Il dit également qu’il enquête immédiatement sur les allégations d’abus et qu’il a abandonné des clients dans le passé.

Tout accord nécessiterait probablement un signal du gouvernement américain indiquant que la nouvelle entité ne serait pas placée sur la liste noire du commerce, même si elle avait les mêmes capacités que NSO.

Le haut responsable de la Maison Blanche, refusant de parler spécifiquement de NSO et L3, a indiqué que tout accord n’entraînerait pas automatiquement le retrait de NSO de la liste noire.

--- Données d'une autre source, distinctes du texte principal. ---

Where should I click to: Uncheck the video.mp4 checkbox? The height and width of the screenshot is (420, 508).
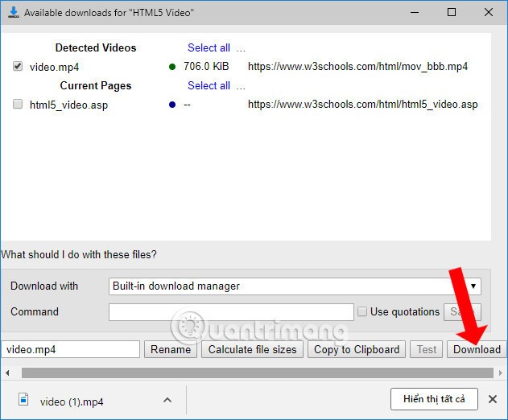pos(18,67)
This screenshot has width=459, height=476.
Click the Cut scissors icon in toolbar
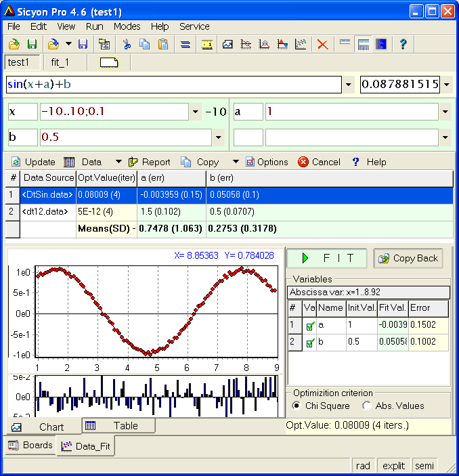tap(126, 44)
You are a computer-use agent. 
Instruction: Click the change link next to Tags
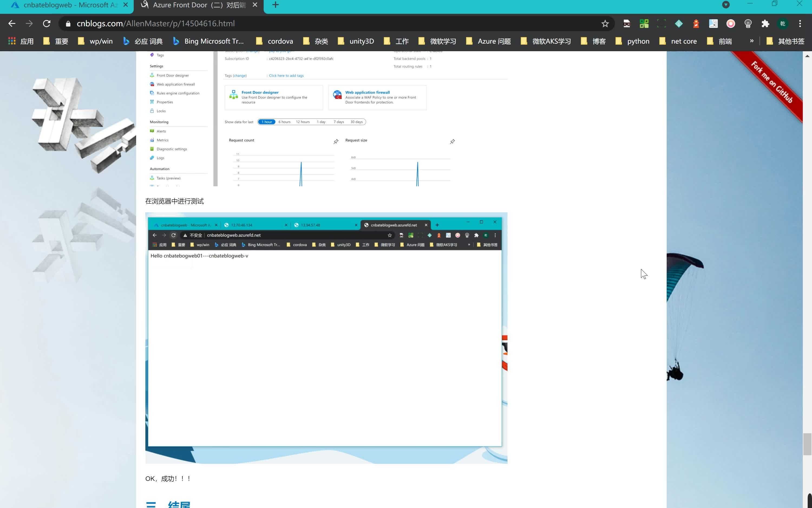pos(240,75)
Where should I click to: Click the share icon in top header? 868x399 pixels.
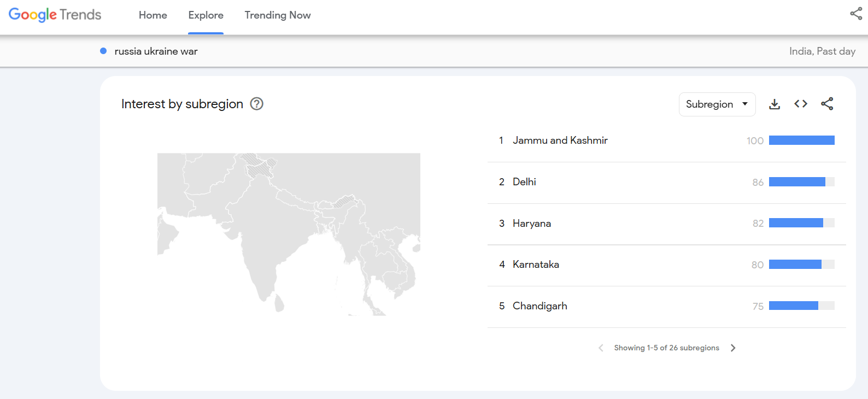pos(856,14)
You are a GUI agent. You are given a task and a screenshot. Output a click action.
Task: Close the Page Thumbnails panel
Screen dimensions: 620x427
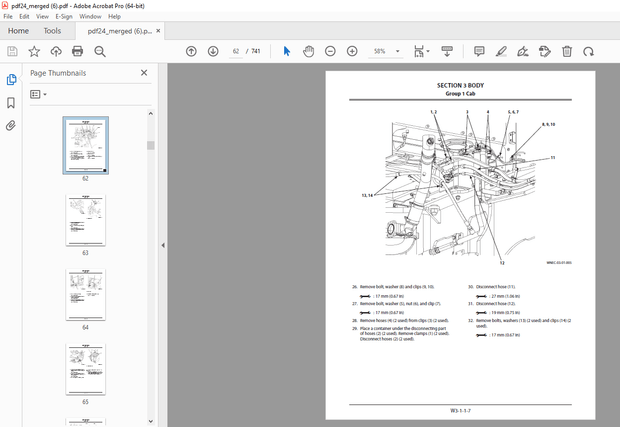144,73

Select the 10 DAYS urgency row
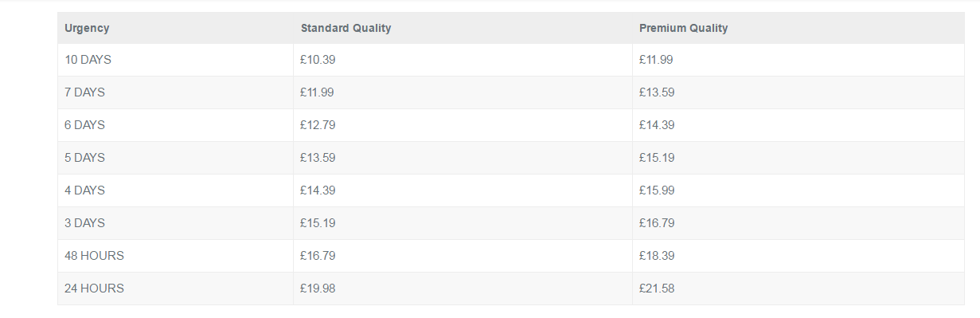click(511, 60)
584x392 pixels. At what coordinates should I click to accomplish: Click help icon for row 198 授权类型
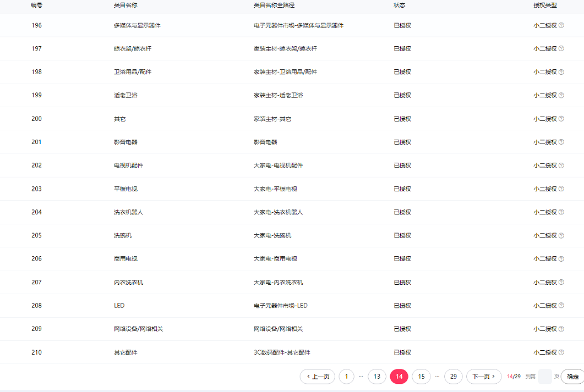(561, 72)
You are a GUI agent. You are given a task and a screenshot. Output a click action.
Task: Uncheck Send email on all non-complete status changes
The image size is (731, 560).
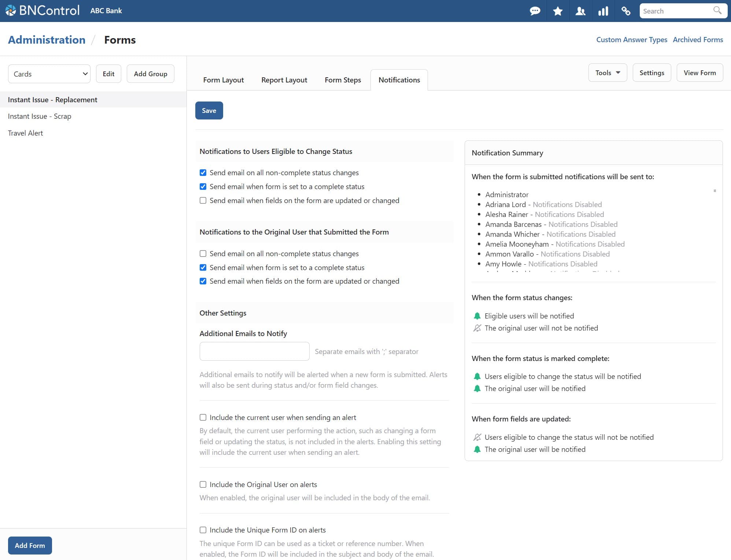pyautogui.click(x=203, y=173)
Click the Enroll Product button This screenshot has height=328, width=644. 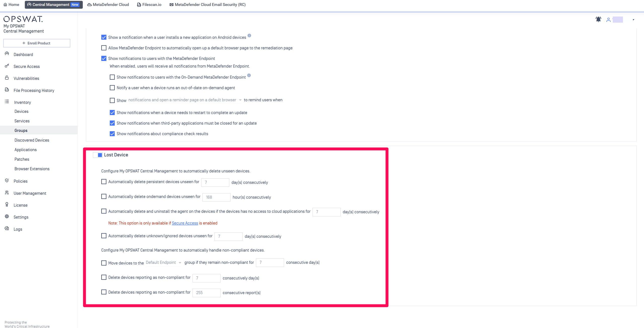click(37, 43)
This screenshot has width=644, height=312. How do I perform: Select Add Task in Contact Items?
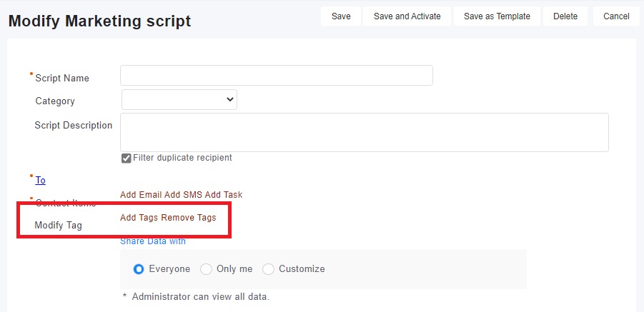(x=224, y=195)
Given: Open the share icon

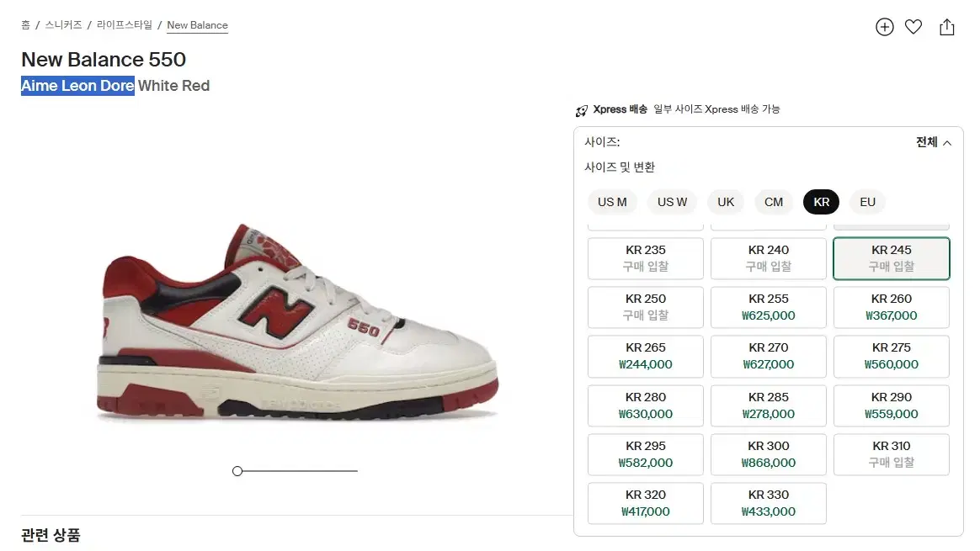Looking at the screenshot, I should [947, 27].
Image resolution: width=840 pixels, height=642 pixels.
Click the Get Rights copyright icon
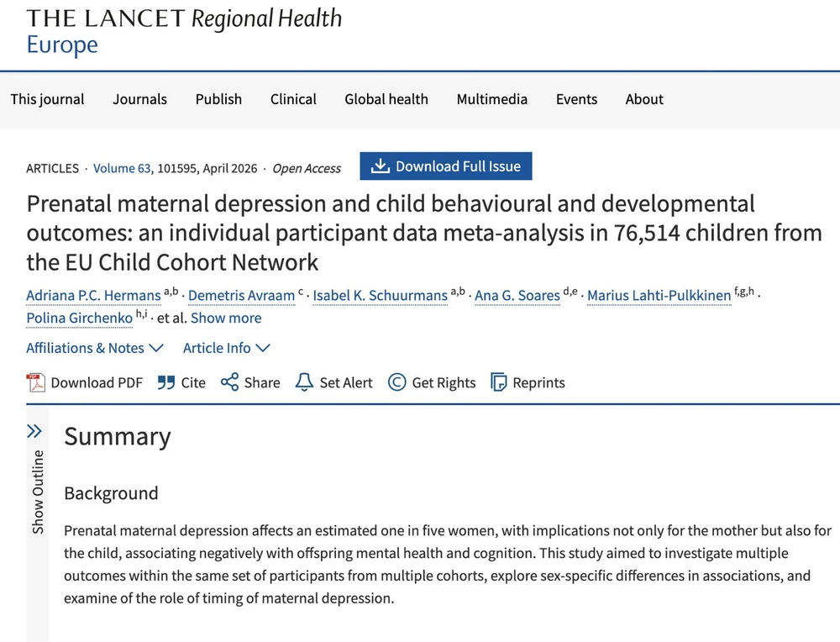[x=397, y=382]
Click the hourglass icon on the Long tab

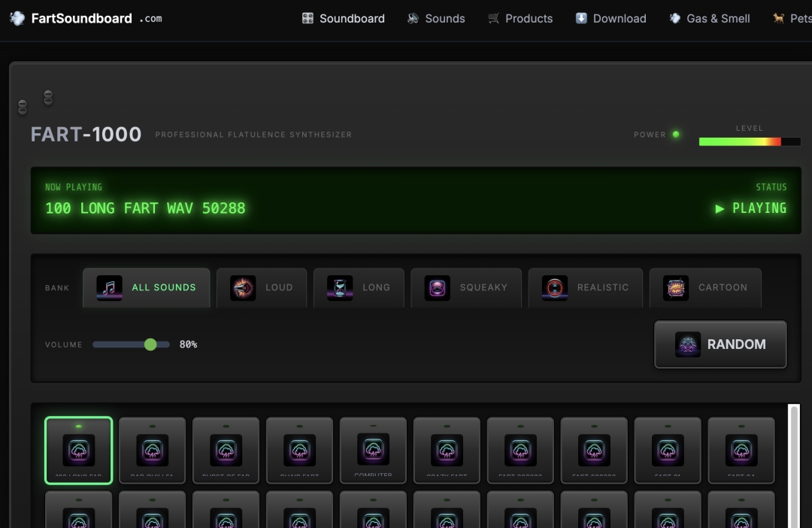tap(340, 287)
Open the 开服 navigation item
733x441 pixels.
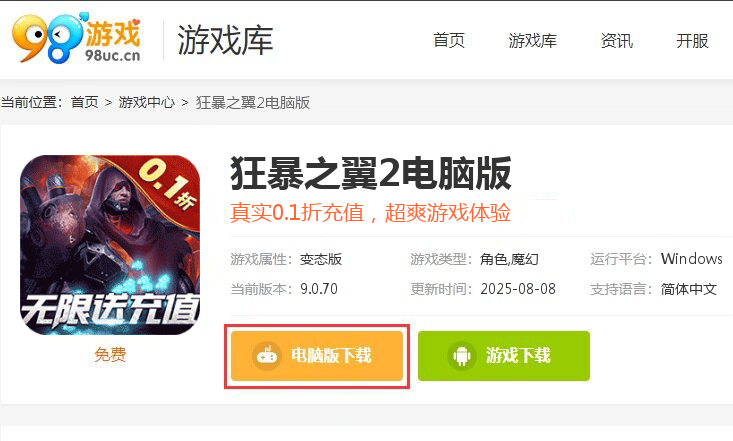point(692,41)
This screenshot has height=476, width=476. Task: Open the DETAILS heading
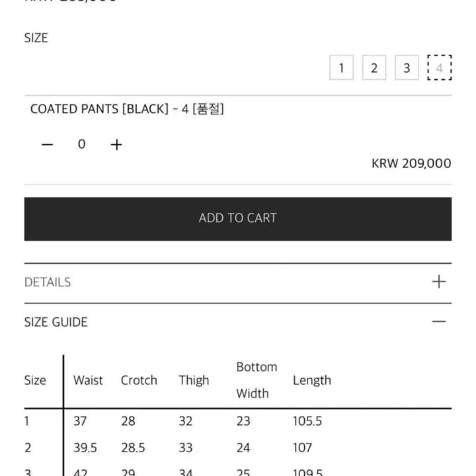pos(48,282)
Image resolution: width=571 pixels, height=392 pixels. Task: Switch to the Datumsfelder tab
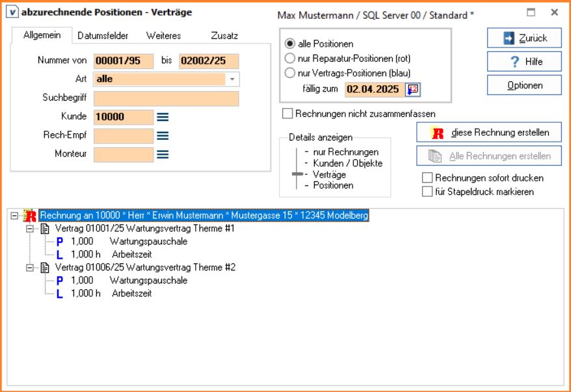tap(103, 36)
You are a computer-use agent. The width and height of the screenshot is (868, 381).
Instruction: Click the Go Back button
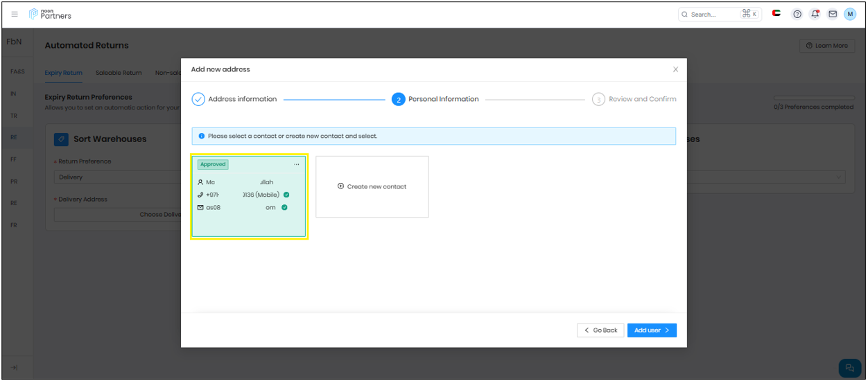(x=600, y=330)
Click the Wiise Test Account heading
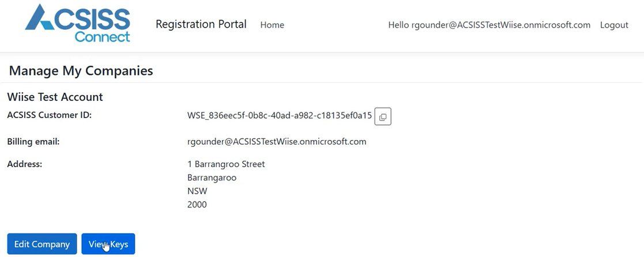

Une telle transaction « inciterait à un examen approfondi pour déterminer si la transaction constitue une menace de contre-espionnage pour le gouvernement américain et ses systèmes et informations, si d’autres actions américaines avec l’entrepreneur de la défense peuvent être à risque, dans quelle mesure une entité ou un gouvernement étranger conserve un certain degré d’accès ou de contrôle et les implications plus larges en matière de droits de l’homme », a déclaré le responsable.

L’administration de Joe Biden est préoccupée par la prolifération d’outils de surveillance commerciaux comme ceux fabriqués par NSO et s’efforce d’interdire leur utilisation par le gouvernement américain, a déclaré le responsable.